The head of Child Abduction Recovery International (CARI), Adam Whittington, has broken his silence over the botched 60 Minutes child abduction plot in Beirut earlier this year.

Whittington, who spent nearly four months in jail in Lebanon following the incident, spoke to Channel 7’s Sunday Night about the failed attempt to publicly abduct Sally Faulkner’s two children from their father in Lebanon.

Ali el-Amine had taken the couple’s children from Australia to Beirut in May 2015 with Faulkner’s permission, then refused to bring them back. CARI was then commissioned to retrieve the children.

Heartbreakingly, Whittington recalls little Lahela and Noah being overjoyed when they believed they were coming back to Australia with their mother.

“I spent 20 minutes with Sally and the kids in the safe house. They were so happy. All they kept saying [was], ‘Mummy we’re going back to Australia, we’re going back to home.”

Adam Whittington. Image: Sunday Night.

This wasn't the first time that Whittington had undertaken a complex retrieval operation for children. The former soldier had previously been involved in the successful retrieval of more than 170 kids.

Importantly, he says he doesn't regret his choice of career, describing the best part of his work as "the satisfaction of teeing these children reunited with their mother or father."

Whittington's Sunday Night interview largely focused on the way that Channel Nine handled the incident.

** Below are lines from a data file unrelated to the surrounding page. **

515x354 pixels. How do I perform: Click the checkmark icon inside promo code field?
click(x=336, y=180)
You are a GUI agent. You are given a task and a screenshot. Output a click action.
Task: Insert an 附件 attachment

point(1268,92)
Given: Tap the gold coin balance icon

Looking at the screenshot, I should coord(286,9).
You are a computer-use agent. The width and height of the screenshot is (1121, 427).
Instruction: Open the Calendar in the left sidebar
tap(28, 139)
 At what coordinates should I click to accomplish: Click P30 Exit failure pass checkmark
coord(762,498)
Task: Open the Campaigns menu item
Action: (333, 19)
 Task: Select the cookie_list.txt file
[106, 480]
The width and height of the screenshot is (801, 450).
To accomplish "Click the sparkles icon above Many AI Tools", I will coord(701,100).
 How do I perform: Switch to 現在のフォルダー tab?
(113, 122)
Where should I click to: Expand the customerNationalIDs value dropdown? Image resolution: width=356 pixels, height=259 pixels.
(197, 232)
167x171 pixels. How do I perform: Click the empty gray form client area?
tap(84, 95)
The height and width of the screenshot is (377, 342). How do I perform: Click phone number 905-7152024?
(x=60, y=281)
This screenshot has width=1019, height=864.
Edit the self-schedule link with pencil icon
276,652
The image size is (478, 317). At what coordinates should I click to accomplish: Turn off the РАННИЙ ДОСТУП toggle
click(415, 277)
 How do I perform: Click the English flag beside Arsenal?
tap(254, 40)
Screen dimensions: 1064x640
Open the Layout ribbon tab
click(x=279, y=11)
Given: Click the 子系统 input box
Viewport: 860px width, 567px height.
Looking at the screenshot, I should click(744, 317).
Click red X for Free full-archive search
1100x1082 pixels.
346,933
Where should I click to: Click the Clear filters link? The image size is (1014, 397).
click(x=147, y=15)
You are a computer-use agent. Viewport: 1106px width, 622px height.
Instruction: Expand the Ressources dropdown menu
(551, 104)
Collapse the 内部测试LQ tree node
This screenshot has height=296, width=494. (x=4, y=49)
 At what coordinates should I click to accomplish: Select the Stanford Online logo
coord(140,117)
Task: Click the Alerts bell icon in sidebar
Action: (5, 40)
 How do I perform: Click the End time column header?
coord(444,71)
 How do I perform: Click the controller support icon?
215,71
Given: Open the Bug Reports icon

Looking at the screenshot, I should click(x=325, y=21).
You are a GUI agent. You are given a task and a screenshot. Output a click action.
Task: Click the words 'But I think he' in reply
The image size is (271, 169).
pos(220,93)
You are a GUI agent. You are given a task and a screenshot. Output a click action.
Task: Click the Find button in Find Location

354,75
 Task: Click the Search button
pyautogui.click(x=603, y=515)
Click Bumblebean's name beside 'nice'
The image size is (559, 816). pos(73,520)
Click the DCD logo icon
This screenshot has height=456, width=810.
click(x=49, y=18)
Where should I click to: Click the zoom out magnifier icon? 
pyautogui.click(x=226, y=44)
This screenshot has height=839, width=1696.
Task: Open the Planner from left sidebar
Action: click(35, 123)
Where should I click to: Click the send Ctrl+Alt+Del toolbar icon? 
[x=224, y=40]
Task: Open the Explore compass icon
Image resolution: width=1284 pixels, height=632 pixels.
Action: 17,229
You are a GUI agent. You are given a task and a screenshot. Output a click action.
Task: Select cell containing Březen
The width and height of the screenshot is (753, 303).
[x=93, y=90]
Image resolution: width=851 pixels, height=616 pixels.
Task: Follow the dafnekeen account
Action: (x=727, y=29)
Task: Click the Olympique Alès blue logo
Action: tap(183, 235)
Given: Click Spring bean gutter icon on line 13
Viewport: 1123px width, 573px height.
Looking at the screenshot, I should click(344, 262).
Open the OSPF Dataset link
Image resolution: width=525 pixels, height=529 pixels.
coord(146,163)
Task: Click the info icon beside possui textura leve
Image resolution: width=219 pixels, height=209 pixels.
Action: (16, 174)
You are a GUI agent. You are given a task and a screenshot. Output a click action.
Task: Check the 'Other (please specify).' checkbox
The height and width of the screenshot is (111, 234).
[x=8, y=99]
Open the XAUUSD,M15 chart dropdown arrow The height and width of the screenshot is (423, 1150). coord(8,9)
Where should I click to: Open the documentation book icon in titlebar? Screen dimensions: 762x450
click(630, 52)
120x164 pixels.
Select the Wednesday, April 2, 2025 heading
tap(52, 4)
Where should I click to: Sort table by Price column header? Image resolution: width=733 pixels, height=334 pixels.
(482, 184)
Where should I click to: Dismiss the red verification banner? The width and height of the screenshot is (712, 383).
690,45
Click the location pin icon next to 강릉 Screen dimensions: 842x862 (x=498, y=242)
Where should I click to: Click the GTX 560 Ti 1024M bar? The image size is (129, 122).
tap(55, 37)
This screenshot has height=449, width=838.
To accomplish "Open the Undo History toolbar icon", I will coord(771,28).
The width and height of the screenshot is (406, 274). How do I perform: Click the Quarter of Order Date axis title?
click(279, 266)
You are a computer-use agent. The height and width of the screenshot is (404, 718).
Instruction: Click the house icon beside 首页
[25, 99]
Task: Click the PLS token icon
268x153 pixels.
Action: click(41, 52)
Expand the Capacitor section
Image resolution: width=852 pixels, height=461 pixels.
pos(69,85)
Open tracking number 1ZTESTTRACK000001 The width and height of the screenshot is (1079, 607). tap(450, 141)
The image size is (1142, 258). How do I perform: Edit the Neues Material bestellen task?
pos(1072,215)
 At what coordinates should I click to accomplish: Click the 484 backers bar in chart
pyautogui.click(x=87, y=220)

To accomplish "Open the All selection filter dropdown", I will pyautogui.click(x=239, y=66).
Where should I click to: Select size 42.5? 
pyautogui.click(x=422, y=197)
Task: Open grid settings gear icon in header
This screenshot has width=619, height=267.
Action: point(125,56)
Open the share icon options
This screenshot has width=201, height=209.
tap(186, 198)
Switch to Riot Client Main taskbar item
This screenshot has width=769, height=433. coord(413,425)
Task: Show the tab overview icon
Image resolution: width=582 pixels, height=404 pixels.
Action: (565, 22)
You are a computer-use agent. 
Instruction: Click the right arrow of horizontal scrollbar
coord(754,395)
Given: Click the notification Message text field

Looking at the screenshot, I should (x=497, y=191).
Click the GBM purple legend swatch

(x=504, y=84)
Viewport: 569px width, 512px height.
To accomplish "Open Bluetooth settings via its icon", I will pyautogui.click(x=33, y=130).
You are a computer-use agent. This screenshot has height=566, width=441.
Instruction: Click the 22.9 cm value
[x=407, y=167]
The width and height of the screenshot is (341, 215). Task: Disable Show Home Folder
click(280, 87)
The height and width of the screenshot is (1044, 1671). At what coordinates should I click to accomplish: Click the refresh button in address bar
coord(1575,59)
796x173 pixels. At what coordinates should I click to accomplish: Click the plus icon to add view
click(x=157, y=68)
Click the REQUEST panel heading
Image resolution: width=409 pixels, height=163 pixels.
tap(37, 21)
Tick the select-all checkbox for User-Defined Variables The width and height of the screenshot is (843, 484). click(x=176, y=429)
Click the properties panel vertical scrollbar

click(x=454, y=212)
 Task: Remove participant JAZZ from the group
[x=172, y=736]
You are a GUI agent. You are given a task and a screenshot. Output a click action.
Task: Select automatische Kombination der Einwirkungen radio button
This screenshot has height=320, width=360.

He said the network paid Faulker's children's father $500,000 to drop kidnapping charges against the 60 Minutes crew members but leaving Whittington and his team imprisoned.

Absurdly, the cheque was intended to free the "working team" - but for some reason, that deal did not appear to include half the number who worked on the operation.

Whittington missed his son's fifth birthday while he was incarcerated overseas, but that wasn't the worst of his experience. In the Lebanese jail, he witnessed more awful things than he can count, from the relatively benign "maggots in the drinking water" to the horrific "treatment" program of an apparently gay fellow inmate.

Sally Faulkner and her children. (Image: Facebook)

“[Nine] turned it into an absolute joke the way they acted and behaved in Beirut to get what they wanted," Whittington claims.

Whittington continues to face criminal charges in Lebanon, where he has been released on $26,000 bail.

With his freedom hanging in the balance, one thing is very clear to him: "We're not doing any more jobs like this. I'm not risking my family."